With the river on your left, continue along the Southbank and you will get cultural overload as you pass, in turn, the Southbank Centre, which houses the Royal Festival Hall, the Queen Elizabeth Hall, the Purcell Rooms, the Hayward Gallery and the National Poetry Library. Shortly after, you will be met with The Royal National Theatre, The Oxo Tower, Tate Modern and finally, Shakespeare’s Globe Theatre – that’s not a bad morning’s viewing by anybody’s standard.
You can then go back across the Thames via the Millennium Footbridge and continue straight on until you reach the magnificent St Paul’s Cathedral – all in all, that should take you about two hours – longer if you stop and look at the sights along the way. But however long it takes you, rest assured, you won’t be disappointed.
After a cup of tea, you might want to consider exploring the green lungs of the City – yes, that’s the magnificent parks! To get the most out of your visit, especially if you are a fan of the Royal Family, head to Hyde Park. It’s hard to envisage now, but King Henry VIII used to hunt deer and wild boar here in the 16th century; the only way you would find these nowadays is on the menu of one of the many restaurants in the streets abutting the park.

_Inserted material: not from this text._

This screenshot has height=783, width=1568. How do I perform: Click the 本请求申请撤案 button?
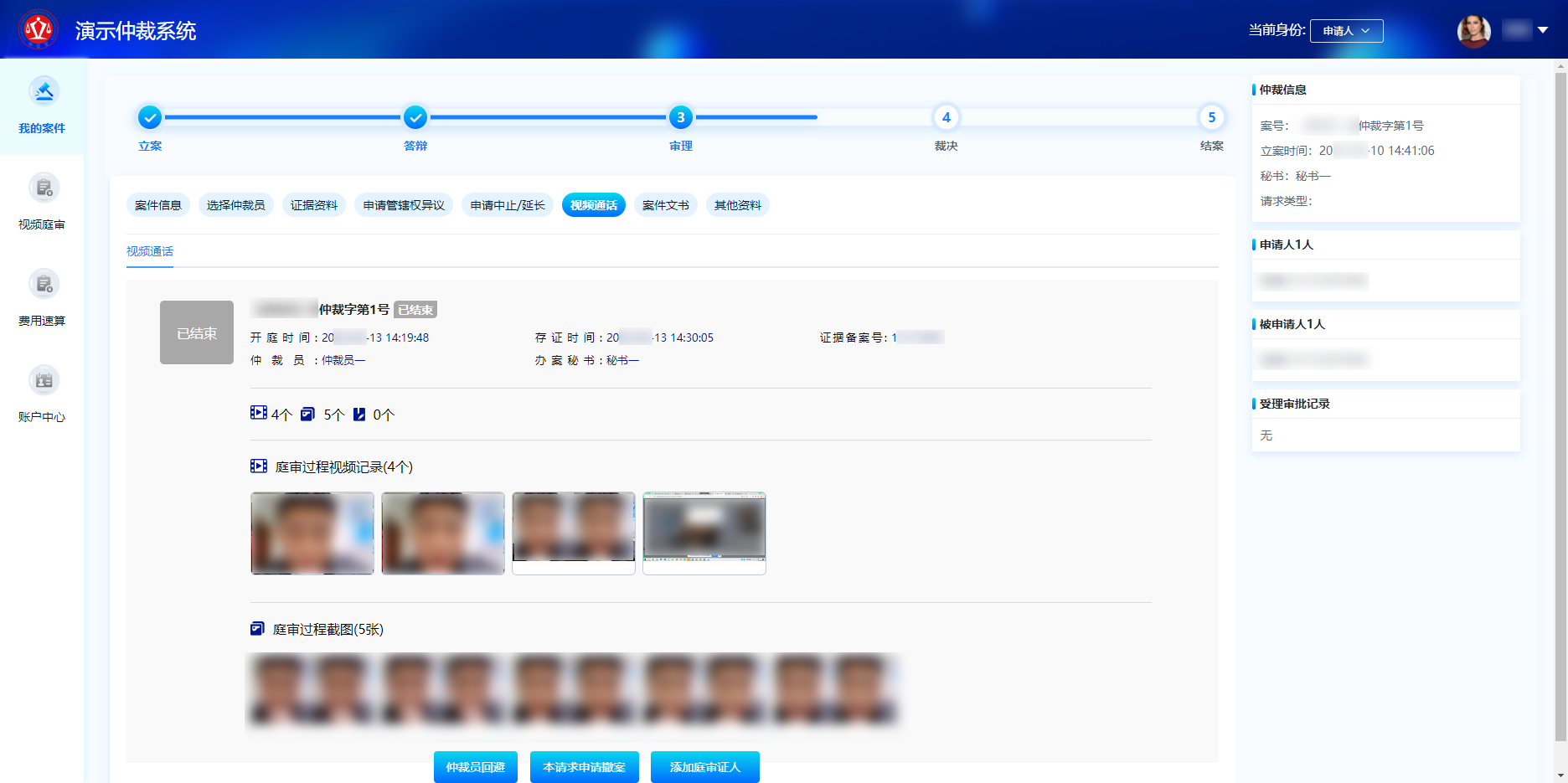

If you start at Hyde Park Corner, then head towards The Serpentine (you can’t miss it) the walk is quite level and easy. While this area can get busy, there is something about water that’s always calming. Continue along and you will come to the Diana, Princess of Wales Memorial Fountain and shortly after that, the world famous, Serpentine Gallery.
From the gallery, it’s a short walk across the park to The Albert Memorial and across the road from there, the Royal Albert Hall, which was opened in 1871 at Prince Albert’s instigation, with the aim of promoting understanding and appreciation of the Arts & Sciences. Over the years, this has hosted many famous artists as well as the annual Proms concerts.
From there, it’s a short hop towards Kensington and before you know it you will reach Kensington Palace, still in use as a Royal residence and now home to Prince William and his family. Harry also lives there, as will his soon to be wife, Meghan.
As well as the home of the Royals, Kensington is also famous for its fabulous, and free, museums. Let’s start with, perhaps, the most famous of all, and indeed my favourite, the Victoria & Albert; a labyrinth of galleries and exhibits in which you could quite easily lose yourself for an entire day. It calls itself the world’s greatest museum of art and design and is said to represent more than 3,000 years of human creativity within its walls. If you visit, do try and enter through the new £55m courtyard development on Exhibition Road – you won’t be disappointed, it really is a spectacular statement from this grand old lady.
If the V & A doesn’t tire you out or exhaust your time, just close by is the Science Museum, where you can see Stephenson’s Rocket and Puffing Billy, said to be the oldest surviving steam locomotive. You can also see the first jet engine ever built. Then there is the Natural History Museum, which houses a collection of over 80 million specimens, some of which were apparently collected by Charles Darwin. Both museums are fascinating in their own right; admission to all three, unless you are going to a specific exhibition, is free of charge.
So who said that London had to be expensive to visit? Follow the above suggestions and other than refreshments, should you choose to buy them, you will have a great day out – as they say where I come from, ‘it’ll cost you nowt!’